This originally posted on NJWV.
Eco believes that hyperreality shows itself in America’s portrayal of history, art and architecture, entertainment, and nature. Eco believes that Americans want everything in a more entertaining way (including entertainment), so we have intertwined hyperreality into our lives.
The other day, I had a chance to sit down in the library with David Shields’s War is Beautiful. Given how I’ve mentioned previously how appealing the idea of a photographic Aarne–Thompson is, it was a lot of fun to page through a book which did exactly that with the New York Times’ front page War on Terror photographs. I like and tend to agree with Shield’s choice of tropes. I also found it interesting to be forced to question what it means to aestheticize war and the ethics of making beautiful images of ugly horrible things.
These are not new thoughts but it’s worthwhile to be periodically reminded to think about them.
In the case of these images—especially when you see them page after page after page—it’s not the fact that so many of them are pretty or even beautiful* which concerns me, it’s that so many of them look like movie stills. It says a lot about how realistic movies have gotten than this is the case. But it also says bad things about photography if what we consider good, meaningful, impactful photography appears to be influenced by the cinema.
*Despite the notes about how photographers hated the flat light in Iraq.
The news photographs aren’t faked or staged but they’re looking for certain compositions and perspectives.* This is a problem.** The movie look allows for a certain level of glorification which capitalizes on our expectations for the form. We “know” what the “bad guys” look like. We know who’s supposed to be the “hero.” We even have prejudices about the terrain and the buildings. The photographs are less about telling the story and making us think and are instead more about setting the mood for the story using our pre-existing biases.
*A reminder again that perspective is a disease of the eye.
**Also a reminder that Errol Morris’s It Was All Started by a Mouse essay on another war photography trope is very much worth reading here.
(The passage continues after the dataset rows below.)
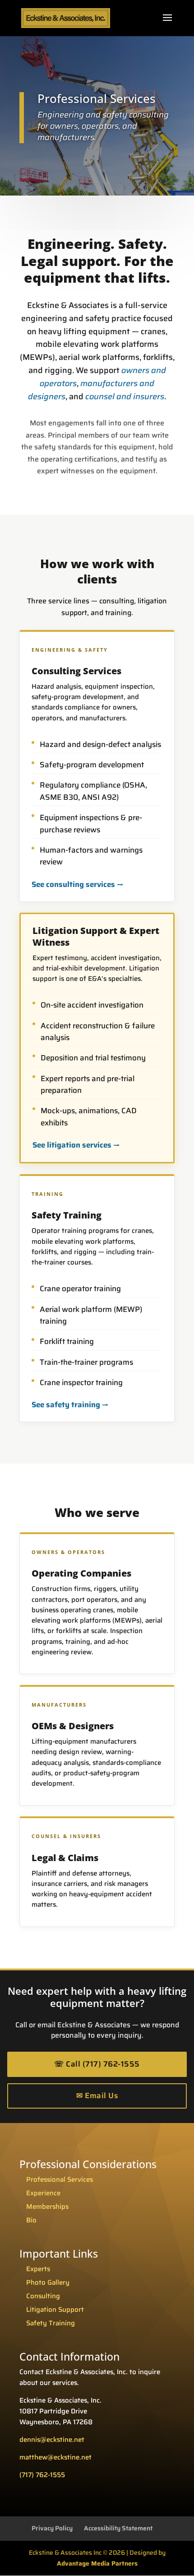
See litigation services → (76, 1145)
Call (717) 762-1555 (97, 2064)
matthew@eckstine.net (55, 2457)
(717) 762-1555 (42, 2474)
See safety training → (70, 1404)
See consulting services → (78, 884)
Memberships (47, 2206)
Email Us (97, 2095)
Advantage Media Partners (97, 2563)
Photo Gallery (47, 2282)
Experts (38, 2268)
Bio (31, 2220)
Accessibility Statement (118, 2528)
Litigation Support (55, 2309)
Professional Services (59, 2179)
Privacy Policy (52, 2528)
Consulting (43, 2296)
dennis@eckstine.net (51, 2439)
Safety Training (50, 2323)
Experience (43, 2193)
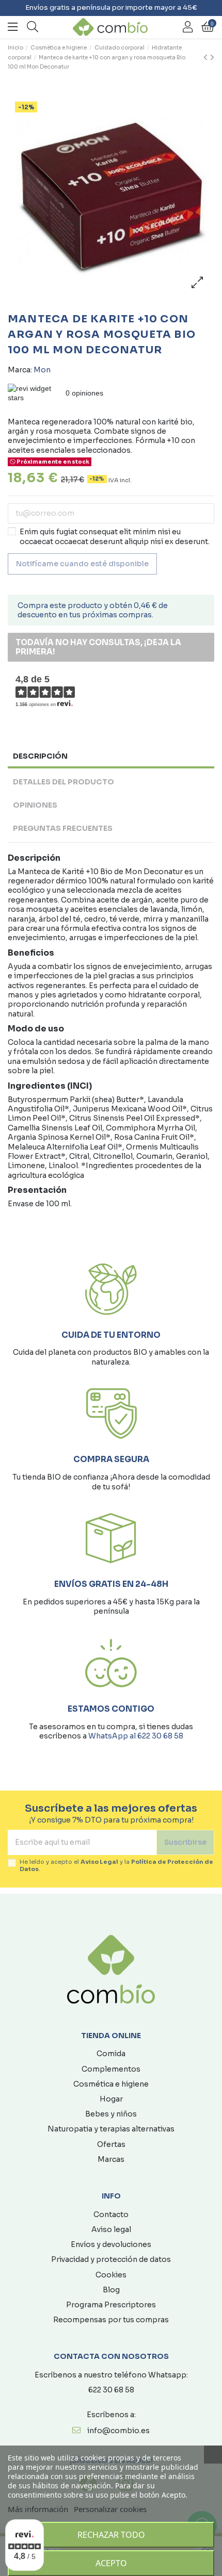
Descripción (40, 756)
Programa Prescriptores (111, 2304)
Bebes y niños (111, 2114)
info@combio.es (118, 2430)
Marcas (111, 2159)
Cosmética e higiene (111, 2084)
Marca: (20, 369)
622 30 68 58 (111, 2389)
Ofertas (111, 2144)
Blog (111, 2289)
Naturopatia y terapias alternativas (111, 2129)
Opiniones (35, 805)
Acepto (111, 2563)
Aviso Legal (99, 1861)
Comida (111, 2053)
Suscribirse (185, 1842)
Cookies (111, 2274)
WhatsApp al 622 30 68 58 (135, 1736)
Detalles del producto (63, 781)
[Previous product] (206, 57)
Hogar (111, 2099)
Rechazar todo (111, 2534)
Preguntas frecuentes (63, 828)
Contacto (111, 2214)
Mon (42, 369)
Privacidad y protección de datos (111, 2259)
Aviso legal (111, 2229)
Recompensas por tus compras (111, 2319)
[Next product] (212, 57)
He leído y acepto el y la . (116, 1865)
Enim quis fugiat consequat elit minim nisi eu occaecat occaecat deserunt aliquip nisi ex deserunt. (115, 536)
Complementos (111, 2069)
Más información (38, 2509)
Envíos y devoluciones (111, 2244)
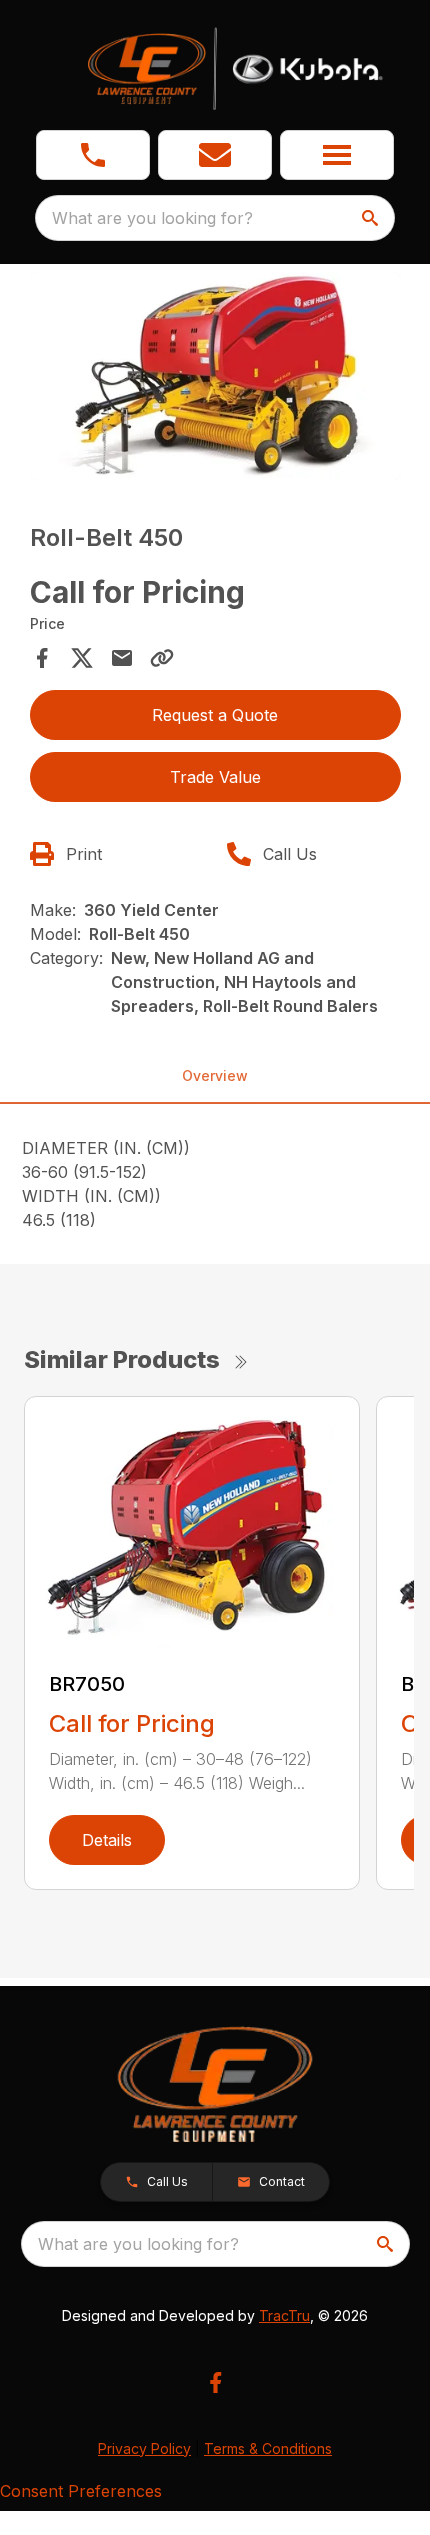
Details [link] (107, 1840)
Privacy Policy (144, 2448)
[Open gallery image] (215, 376)
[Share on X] (82, 658)
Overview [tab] (215, 1075)
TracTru (284, 2315)
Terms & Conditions (268, 2448)
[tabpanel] (215, 379)
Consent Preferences (81, 2491)
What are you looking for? (152, 218)
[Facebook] (215, 2382)
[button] (93, 155)
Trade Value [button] (215, 777)
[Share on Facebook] (42, 658)
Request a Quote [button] (215, 715)
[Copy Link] (162, 658)
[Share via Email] (122, 658)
A lot of this reminds me of William Gibson’s Zero History where the military and military contractors—specifically in the fashion realm—are dealing with the inversion of the traditional military to civilian workflow. For decades, fashion flowed out of the military setting and became streetwear after it had acquired a level of authenticity and coolness through military use. Zero History explores what happens when military-inspired streetwear has evolved into its own thing and its designs are both influencing military designs and making military designs seem inadequate and uncool.
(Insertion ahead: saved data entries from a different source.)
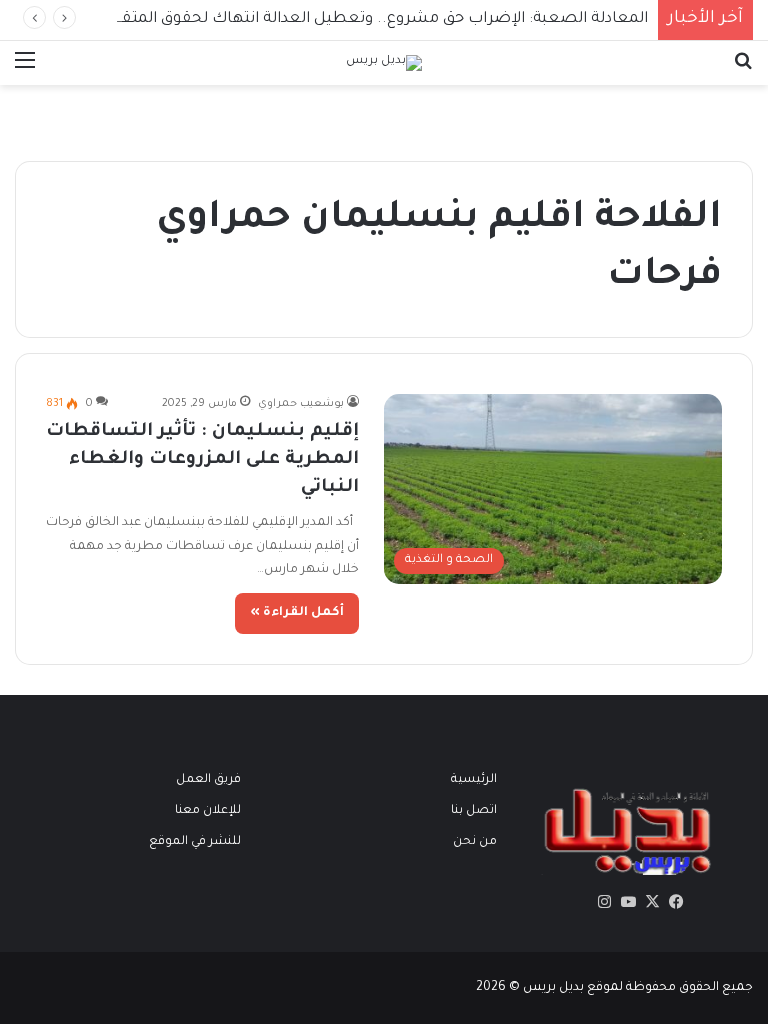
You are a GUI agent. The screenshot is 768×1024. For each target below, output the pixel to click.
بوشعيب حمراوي (301, 404)
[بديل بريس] (384, 63)
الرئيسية (474, 780)
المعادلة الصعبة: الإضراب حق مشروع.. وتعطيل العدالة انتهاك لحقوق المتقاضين (365, 19)
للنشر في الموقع (195, 842)
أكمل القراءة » (297, 613)
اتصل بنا (474, 811)
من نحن (475, 842)
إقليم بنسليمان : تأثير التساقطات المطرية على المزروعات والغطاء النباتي (202, 460)
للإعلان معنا (208, 811)
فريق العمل (208, 780)
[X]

It’s also worth looking at the video game realm where the comparison between how the military uses video games to recruit people with how those recruits are then trained shows a similar difference. The recruiting game America’s Army is very much in line with mass-market video games. Lots of action to compete with the latest first-person shooters accompanied with a very cinematic look. The training games meanwhile look awful. Lots of waiting around and hoping that there’s no action at all. Lots of uncertainty about what to do. But very realistic since they’re intended to train soldiers on what to actually expect. They just don’t look like what I, as a civilian, would expect based on how war is portrayed in mass media.
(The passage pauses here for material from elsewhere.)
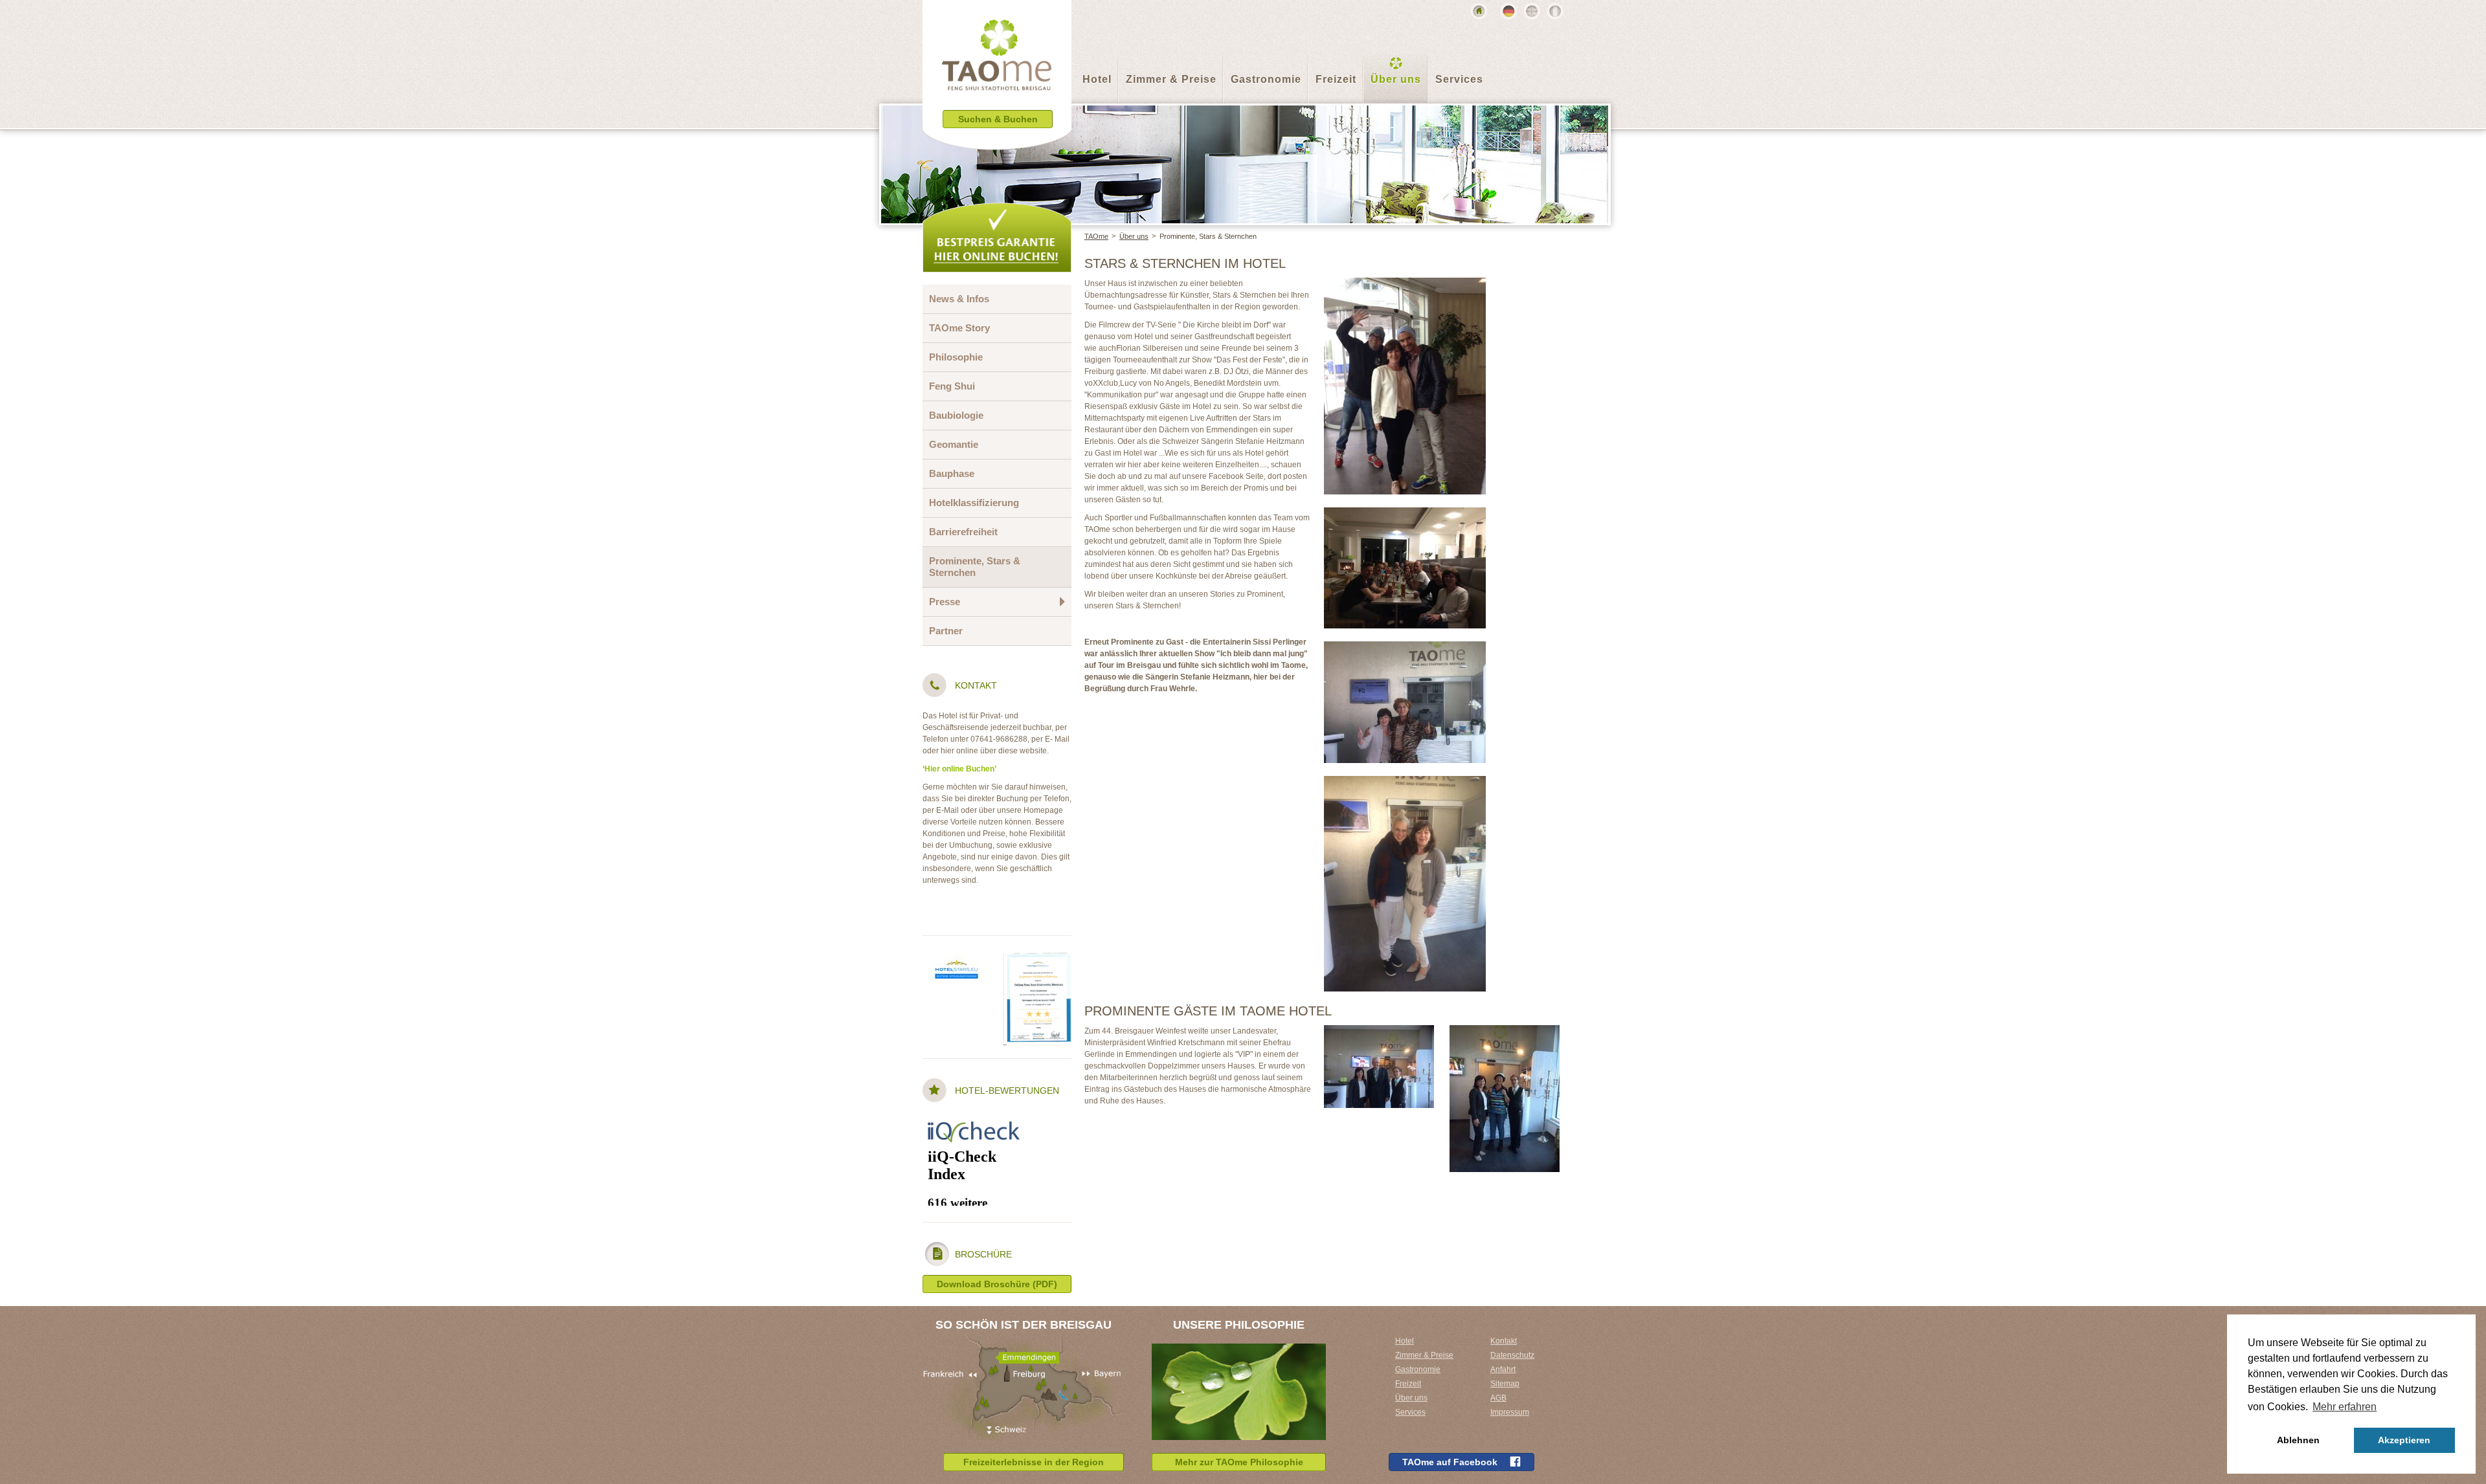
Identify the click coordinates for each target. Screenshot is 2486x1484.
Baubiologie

And that’s what current war photography is doing. It’s riffing off of the existing cinematic language of hyperreal military settings—suggesting that the real stories might not be eye-catching enough to be told anymore. Movies—and movie photography and cinematography—are our common language in many things. They’ve become our references and touchstones for what real life should look like. And it’s scary when real life can no longer compete with the expectations.
Notes
While I enjoy the trope categorizations, the best part of the book may be the rear endpapers which show thumbnails of all the New York Times front pages. The Edward Tufte style small multiples makes the point about how the Times has presented the war in a way that looking through the book is unable to convey. Rather than seeing the details in the images, it becomes more apparent how these images are chosen for their graphic (in the sense of graphic design) impact and sense of warness.